American Society of Addiciton Medicine

Editorial Comment 8/18/2020: Suicidal ideation

This week’s lead article correlates substance use disorders (SUD), serious mental illness (SMI), and suicidal ideation (SI) with the COVID-19 pandemic.  Similar findings have been remarked in the military population, during wartime, by medical thought leaders in stress disorders and suicide since before the time of Harry Stack Sullivan, in the hope of devising reliable screening instruments. Dr. Robert L. Koffman’s & colleagues’ comparative study of Army and Marine units following the Operation Iraqi Freedom incursion (OIF-1) in 2003 described stress responses among the traumatically-exposed that may have been predictable, but nonetheless largely escaped intervention  (https://www.nejm.org/doi/pdf/10.1056/NEJMoa040603; and Rozanof V & Carli V, Suicide Among War Veterans https://www.ncbi.nlm.nih.gov/pmc/articles/PMC3407917/ ). 

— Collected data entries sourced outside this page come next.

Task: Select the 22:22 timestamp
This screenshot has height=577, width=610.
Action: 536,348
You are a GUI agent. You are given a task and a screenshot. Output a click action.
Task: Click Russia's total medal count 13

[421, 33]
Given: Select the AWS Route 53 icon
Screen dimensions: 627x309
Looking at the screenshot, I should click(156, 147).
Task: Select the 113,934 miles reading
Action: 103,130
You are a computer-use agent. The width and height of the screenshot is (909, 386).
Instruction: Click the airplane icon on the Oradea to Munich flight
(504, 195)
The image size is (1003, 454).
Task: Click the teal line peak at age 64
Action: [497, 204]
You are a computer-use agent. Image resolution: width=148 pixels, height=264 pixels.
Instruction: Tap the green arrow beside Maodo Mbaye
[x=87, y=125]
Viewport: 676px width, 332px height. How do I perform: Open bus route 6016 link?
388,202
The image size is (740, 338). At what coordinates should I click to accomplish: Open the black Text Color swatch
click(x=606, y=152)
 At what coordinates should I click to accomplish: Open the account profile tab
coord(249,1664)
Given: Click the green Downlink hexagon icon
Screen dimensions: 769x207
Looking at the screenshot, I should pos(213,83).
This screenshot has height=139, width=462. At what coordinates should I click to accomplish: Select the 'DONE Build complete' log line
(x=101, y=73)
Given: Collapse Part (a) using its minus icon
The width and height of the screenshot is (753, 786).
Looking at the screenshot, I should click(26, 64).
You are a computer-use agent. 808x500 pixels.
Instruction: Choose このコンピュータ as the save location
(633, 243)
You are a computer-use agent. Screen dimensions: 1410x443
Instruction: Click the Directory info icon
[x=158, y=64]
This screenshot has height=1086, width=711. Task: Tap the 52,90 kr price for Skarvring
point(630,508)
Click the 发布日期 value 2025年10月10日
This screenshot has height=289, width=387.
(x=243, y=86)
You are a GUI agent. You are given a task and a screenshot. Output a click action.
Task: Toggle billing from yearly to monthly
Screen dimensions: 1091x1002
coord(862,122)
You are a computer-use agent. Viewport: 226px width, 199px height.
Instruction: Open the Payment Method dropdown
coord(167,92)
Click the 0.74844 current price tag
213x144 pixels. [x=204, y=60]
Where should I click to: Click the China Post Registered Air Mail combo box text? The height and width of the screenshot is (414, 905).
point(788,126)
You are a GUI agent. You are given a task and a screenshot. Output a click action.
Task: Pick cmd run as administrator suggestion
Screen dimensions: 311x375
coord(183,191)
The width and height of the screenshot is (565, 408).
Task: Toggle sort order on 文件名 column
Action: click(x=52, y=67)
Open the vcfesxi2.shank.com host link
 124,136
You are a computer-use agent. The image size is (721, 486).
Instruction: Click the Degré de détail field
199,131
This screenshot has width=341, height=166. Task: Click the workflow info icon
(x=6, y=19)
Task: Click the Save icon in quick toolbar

We would appear to be in an analogous circumstance, with respect to SUDs.  Confirmation that SUD and SI frequencies are increasing is an argument for preserving - and even increasing - funding for SUD treatment efforts, rather than diversion of treatment funds toward other pandemic response efforts.  Reduction in SUD morbidity is a system-wide form of harm reduction, in responding to the predictable longer-term psychological consequences of the pandemic.